Please show every line of the material below that contains the word "page". Letter case matters.

Working data ▸
┄┄┄┄┄┄┄┄┄┄
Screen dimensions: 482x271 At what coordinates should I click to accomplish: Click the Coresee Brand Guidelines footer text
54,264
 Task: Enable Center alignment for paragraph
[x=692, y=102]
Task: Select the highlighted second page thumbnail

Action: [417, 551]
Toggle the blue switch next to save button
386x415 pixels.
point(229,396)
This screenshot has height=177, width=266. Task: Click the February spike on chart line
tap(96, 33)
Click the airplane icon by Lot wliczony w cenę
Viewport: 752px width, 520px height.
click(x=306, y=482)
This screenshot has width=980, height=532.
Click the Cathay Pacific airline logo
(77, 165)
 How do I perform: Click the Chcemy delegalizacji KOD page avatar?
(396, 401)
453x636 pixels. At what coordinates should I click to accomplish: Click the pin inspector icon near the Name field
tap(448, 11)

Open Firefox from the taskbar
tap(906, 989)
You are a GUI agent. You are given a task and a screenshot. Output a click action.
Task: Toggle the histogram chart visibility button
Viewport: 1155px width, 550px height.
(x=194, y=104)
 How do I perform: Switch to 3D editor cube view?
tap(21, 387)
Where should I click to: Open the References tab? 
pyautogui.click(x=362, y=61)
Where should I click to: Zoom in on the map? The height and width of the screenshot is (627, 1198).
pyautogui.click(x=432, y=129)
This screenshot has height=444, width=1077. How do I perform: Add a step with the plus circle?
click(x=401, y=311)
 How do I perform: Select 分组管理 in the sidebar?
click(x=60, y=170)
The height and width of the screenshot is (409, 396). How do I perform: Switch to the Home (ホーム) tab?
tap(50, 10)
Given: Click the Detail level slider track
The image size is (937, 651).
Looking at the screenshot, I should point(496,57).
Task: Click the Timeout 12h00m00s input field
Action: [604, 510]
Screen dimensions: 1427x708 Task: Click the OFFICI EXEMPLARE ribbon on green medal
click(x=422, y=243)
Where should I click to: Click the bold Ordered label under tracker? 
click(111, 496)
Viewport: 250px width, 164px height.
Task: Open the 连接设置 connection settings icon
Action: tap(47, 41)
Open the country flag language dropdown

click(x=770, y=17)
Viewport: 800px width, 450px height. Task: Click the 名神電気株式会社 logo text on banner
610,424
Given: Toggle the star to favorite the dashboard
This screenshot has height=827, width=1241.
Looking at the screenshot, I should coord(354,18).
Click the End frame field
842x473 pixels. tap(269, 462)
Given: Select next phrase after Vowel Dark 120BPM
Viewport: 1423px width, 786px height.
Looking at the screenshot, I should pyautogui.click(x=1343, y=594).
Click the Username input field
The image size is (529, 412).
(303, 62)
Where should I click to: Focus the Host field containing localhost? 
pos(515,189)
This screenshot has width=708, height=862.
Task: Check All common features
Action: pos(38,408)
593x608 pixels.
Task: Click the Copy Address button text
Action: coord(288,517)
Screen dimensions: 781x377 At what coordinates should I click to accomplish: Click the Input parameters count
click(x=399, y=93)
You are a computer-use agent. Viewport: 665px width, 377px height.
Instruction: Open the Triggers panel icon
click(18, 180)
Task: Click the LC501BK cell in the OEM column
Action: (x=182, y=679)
┄┄┄┄┄┄┄┄┄┄
Result below ▸
Task: Select the highlighted second page thumbnail
 How do I perform: Click the Chcemy delegalizacji KOD page avatar?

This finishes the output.